WHAT YOU HAVE TO DO —
In the entries below, go to the line containing "Where should I" and repeat it along with every later line, exactly.

[GIVEN RECORDS — start]

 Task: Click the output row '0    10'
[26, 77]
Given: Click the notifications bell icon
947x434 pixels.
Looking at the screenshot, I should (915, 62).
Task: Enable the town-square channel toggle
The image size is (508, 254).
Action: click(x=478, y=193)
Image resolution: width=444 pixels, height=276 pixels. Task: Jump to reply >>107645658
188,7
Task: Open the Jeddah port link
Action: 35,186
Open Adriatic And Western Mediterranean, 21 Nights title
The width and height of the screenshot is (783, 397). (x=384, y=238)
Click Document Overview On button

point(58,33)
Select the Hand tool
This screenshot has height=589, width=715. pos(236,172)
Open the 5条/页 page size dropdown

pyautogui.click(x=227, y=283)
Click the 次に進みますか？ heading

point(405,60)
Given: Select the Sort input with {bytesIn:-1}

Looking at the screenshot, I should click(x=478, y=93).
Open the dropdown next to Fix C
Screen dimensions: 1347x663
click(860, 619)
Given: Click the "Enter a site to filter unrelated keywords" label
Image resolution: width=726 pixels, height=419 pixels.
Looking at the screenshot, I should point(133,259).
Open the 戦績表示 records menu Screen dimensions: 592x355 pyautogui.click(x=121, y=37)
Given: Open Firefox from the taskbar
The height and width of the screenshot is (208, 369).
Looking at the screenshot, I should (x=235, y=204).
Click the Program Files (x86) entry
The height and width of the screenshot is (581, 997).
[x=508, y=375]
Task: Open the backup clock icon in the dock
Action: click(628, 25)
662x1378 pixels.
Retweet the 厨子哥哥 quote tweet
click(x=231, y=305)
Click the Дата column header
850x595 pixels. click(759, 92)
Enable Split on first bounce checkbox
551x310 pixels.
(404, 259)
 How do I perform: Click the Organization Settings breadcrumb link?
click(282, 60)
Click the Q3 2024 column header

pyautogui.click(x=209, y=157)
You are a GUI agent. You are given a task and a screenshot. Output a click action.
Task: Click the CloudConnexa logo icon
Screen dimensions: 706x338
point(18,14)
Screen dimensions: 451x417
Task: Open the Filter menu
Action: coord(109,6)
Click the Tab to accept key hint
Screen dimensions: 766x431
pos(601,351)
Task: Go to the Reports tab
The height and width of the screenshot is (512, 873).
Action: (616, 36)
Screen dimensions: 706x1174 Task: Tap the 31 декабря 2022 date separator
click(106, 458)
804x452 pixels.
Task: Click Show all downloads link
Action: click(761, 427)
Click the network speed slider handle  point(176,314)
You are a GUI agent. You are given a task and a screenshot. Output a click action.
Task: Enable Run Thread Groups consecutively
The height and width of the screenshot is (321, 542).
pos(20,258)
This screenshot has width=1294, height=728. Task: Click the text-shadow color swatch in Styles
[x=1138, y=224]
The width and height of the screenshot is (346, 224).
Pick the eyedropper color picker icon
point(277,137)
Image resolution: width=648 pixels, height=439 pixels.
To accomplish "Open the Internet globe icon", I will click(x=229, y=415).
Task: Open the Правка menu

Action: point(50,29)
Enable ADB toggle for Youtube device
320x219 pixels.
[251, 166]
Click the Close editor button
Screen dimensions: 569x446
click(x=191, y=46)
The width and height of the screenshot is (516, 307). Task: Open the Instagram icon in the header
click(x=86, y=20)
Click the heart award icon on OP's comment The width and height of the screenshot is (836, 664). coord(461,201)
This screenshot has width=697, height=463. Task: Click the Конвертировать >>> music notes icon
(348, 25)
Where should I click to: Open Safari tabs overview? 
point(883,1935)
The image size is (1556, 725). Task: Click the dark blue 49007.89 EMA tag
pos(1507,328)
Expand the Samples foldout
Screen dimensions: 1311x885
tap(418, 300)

[GIVEN RECORDS — finish]

RESULT OF THE TASK —
Where should I click to: Open Safari tabs overview? 
point(883,1935)
The image size is (1556, 725). Task: Click the dark blue 49007.89 EMA tag
pos(1507,328)
Expand the Samples foldout
Screen dimensions: 1311x885
tap(418, 300)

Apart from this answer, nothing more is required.